On 10 June 1988, RA 6657 was approved by the President of the Philippines, which includes, among others, the raising
of livestock, poultry and swine in its coverage.

Petitioner Luz Farms, a corporation engaged in the livestock and poultry business, avers that it would be adversely
affected by the enforcement of sections 3(b), 11, 13, 16 (d), 17 and 32 of the said law. Hence, it prayed that the said law
be declared unconstitutional. The mentioned sections of the law provies, among others, the product-sharing plan,
including those engaged in livestock and poultry business.

Luz Farms further argued that livestock or poultry raising is not similar with crop or tree farming. That the land is not
the primary resource in this undertaking and represents no more than 5% of the total investments of commercial
livestock and poultry raisers.

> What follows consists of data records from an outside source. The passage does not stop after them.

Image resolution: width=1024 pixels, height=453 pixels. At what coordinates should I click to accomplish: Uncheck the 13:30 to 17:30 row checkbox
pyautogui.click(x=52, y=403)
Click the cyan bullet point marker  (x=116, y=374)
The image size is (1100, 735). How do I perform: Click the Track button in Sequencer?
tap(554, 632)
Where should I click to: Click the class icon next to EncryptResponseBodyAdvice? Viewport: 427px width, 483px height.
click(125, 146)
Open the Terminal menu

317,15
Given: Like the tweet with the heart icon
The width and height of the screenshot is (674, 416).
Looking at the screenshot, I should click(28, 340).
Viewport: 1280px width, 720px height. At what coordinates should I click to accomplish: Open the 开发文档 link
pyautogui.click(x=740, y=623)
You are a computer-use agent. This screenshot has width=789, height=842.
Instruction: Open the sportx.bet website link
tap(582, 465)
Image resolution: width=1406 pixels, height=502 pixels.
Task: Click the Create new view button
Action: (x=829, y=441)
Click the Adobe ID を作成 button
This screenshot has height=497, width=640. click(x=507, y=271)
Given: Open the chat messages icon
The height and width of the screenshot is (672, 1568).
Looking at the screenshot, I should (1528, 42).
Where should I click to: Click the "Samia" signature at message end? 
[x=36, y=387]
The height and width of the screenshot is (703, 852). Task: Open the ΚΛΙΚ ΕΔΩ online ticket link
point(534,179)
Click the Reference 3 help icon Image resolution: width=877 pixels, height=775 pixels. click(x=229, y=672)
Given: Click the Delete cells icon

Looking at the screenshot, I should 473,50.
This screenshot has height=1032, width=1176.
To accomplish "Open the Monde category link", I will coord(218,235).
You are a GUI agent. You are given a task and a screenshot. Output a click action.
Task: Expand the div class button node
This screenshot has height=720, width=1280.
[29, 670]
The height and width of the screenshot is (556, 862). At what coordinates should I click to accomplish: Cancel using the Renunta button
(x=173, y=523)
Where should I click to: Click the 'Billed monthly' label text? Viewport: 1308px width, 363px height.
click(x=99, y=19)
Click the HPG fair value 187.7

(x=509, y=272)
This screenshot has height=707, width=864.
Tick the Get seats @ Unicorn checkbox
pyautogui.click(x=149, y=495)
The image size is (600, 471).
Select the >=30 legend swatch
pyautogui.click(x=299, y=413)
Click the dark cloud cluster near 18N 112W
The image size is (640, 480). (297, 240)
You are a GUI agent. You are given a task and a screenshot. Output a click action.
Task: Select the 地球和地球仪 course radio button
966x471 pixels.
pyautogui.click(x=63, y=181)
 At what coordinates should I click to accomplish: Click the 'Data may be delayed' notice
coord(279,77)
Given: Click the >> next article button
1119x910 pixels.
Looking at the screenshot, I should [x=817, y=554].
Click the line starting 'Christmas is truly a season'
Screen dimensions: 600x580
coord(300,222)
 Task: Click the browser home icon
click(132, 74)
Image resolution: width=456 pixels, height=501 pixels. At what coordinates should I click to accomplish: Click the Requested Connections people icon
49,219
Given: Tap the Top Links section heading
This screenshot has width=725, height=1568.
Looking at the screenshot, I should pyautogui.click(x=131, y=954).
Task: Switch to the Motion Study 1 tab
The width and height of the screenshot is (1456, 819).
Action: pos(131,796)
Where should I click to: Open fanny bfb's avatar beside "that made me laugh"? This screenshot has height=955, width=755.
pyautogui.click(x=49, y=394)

That the land is incidental but not the principal factor or consideration in their industry.
Hence, it argued that it should not be included in the coverage of RA 6657 which covers “agricultural lands”.

ISSUE: Whether or not certain provisions of RA 6657 is unconstitutional for including in its definition of “Agriculture”
the livestock and poultry industry. – YES.

RULING:

Looking into the transcript of the Constitutional Commission on the meaning of the word “agriculture”, it showed that
the framers never intended to include livestock and poultry industry in the coverage of the constitutionally mandated
agrarian reform program of the government.

Further, Commissioner Tadeo pointed out that the reasin why they used the term “farmworkers” rather than
“agricultural workers” in the said law is because “agricultural workers” includes the livestock and poultry industry,
hence, since they do not intend to include the latter, they used “farmworkers” to have distinction.

Hence, there is merit on the petitioner’s argument that the product-sharing plan applied to “corporate farms” in the
contested provisions is unreasonable for being consficatory and violative of the due process of law.